Paraíso, um romance polifónico, é uma espécie de vórtice a girar ao contrário, as memórias vão saindo em catadupa para deixar as personagens à beira do abismo. Não apenas Ana, a protagonista, é atormentada pelo seu passado e pelo dos que lhe são próximos, as irmãs e a mãe. Também Daniel, um jovem artista que foi viver para o sítio uma experiência de isolamento na mata (sem electricidade, Internet, telefone ou água canalizada), é assaltado pela memória do avô judeu que escondeu a identidade ao chegar ao Brasil. Há em Tatiana Salem Levy uma vontade clara de dissecar os mecanismos da memória, desmontando-os. “A memória desafia a própria ideia de verdade. A cada vez nos lembramos de uma maneira diferente, já não sabemos como as coisas aconteceram realmente. Cada pessoa se lembra de um evento à sua maneira. Por isso também há sempre mais do que uma voz nos meus romances. Não acredito numa verdade única, preciso sempre de, no mínimo, duas vozes naquilo que escrevo.”

Violência contra a mulher

Mas a memória em Paraíso não é apenas um assunto pessoal. Ana, a protagonista escritora, ao dar voz à escrava enterrada viva no século XIX, está a desenterrar memórias do Brasil. Nos romances de Salem Levy, a memória, apresentada polifonicamente para sublinhar a sua subjectividade, extravasa sempre o campo pessoal e projecta-se no histórico e político, não como um acerto de contas mas como uma espécie de exorcismo, de diálogo com fantasmas pessoais e da História. Neste romance, a voz da escrava (que por vezes parece desajustada) é a voz do passado a tornar-se presente – não apenas no seu lado formal de sobreposição de tempos narrativos – são as marcas de uma violência, de vários tipos de violência. E um dos quais, presente (nem que seja de uma maneira não enunciada) ao longo de todo o livro, é a violência contra a mulher, que surge na pessoa da protagonista, também da mãe, e de Rosa, a empregada que serve na casa do sítio.

A escolha foi propositada, confessa a autora: “Neste romance houve uma escolha de falar na questão da violência contra a mulher. Tanto da violência que acontece em casa – que eu não gosto muito de chamar de doméstica porque parece que não diz respeito a mais ninguém – quanto da violência pública. O Brasil vive uma contradição muito grande nesse aspecto: por um lado, vendemos a imagem da mulher extremamente livre. E, num certo sentido, essa mulher brasileira livre existe de facto. Mas por outro lado sofremos uma opressão enorme. Vivemos num país profundamente machista. Não somos criadas a ser donas do nosso próprio corpo.
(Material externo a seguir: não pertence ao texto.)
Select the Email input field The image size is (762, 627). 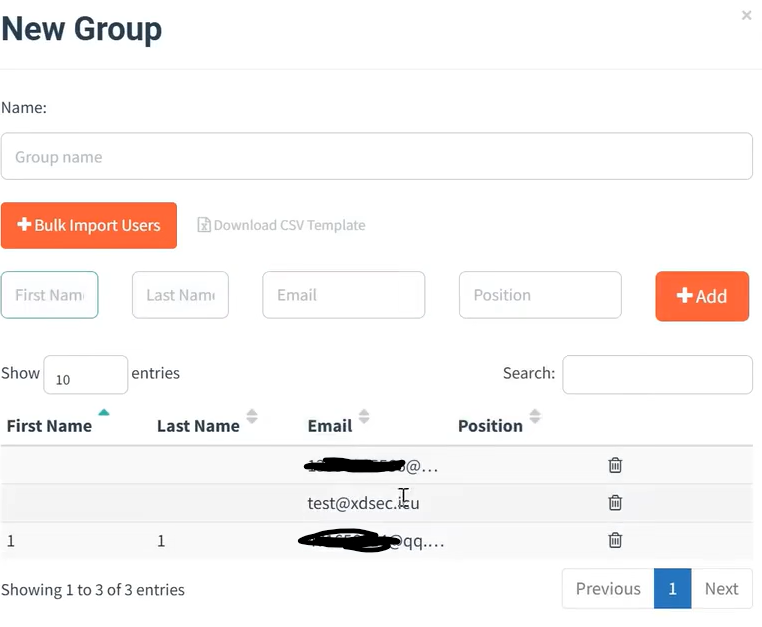click(x=343, y=295)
É isso que ouvimos o tempo todo quando nos dizem que não podemos fazer aborto, que a escolha não é nossa, ou quando nos dizem que se uma mulher foi violada é porque provocou. Essa contradição está presente no romance.” O debate público acerca da violência sobre a mulher, a tomada de consciência de que ela existe de maneira muito séria, é um assunto da ordem do dia no Brasil, e isso acabou por se repercutir em Paraíso, como Salem Levy confessa: “enquanto eu escrevia o livro, em 2014, por coincidência começou um movimento muito forte de as mulheres começarem a falar abertamente sobre isso. Eu estava aqui em Lisboa, mas acompanhei tudo, e esse movimento me deu mais vontade de escrever este romance, senti-me fazendo parte de uma onda colectiva maior, necessária.”

Por coincidência, Paraíso chegou às livrarias nos mesmos dias que se discutia no Brasil o impeachment à presidente Dilma. E claro que o assunto não poderia deixar de vir à conversa tida com a autora, sobretudo porque o romance dialoga com a História brasileira. “Somos um país com muita dificuldade em escrever a própria História. Só um país assim permite que um deputado faça uma homenagem pública ao golpe de 1964 e a um dos piores torturadores da ditadura militar. Acredito que a literatura seja fundamental para a escrita da memória de um país. Por isso, esse período funesto [da ditadura] está presente em todos os meus livros. Acho que é um fantasma com o qual ainda não sabemos lidar. E com o qual precisamos de lidar. É fundamental deixar os mortos falarem, escutarmos o que têm a dizer.”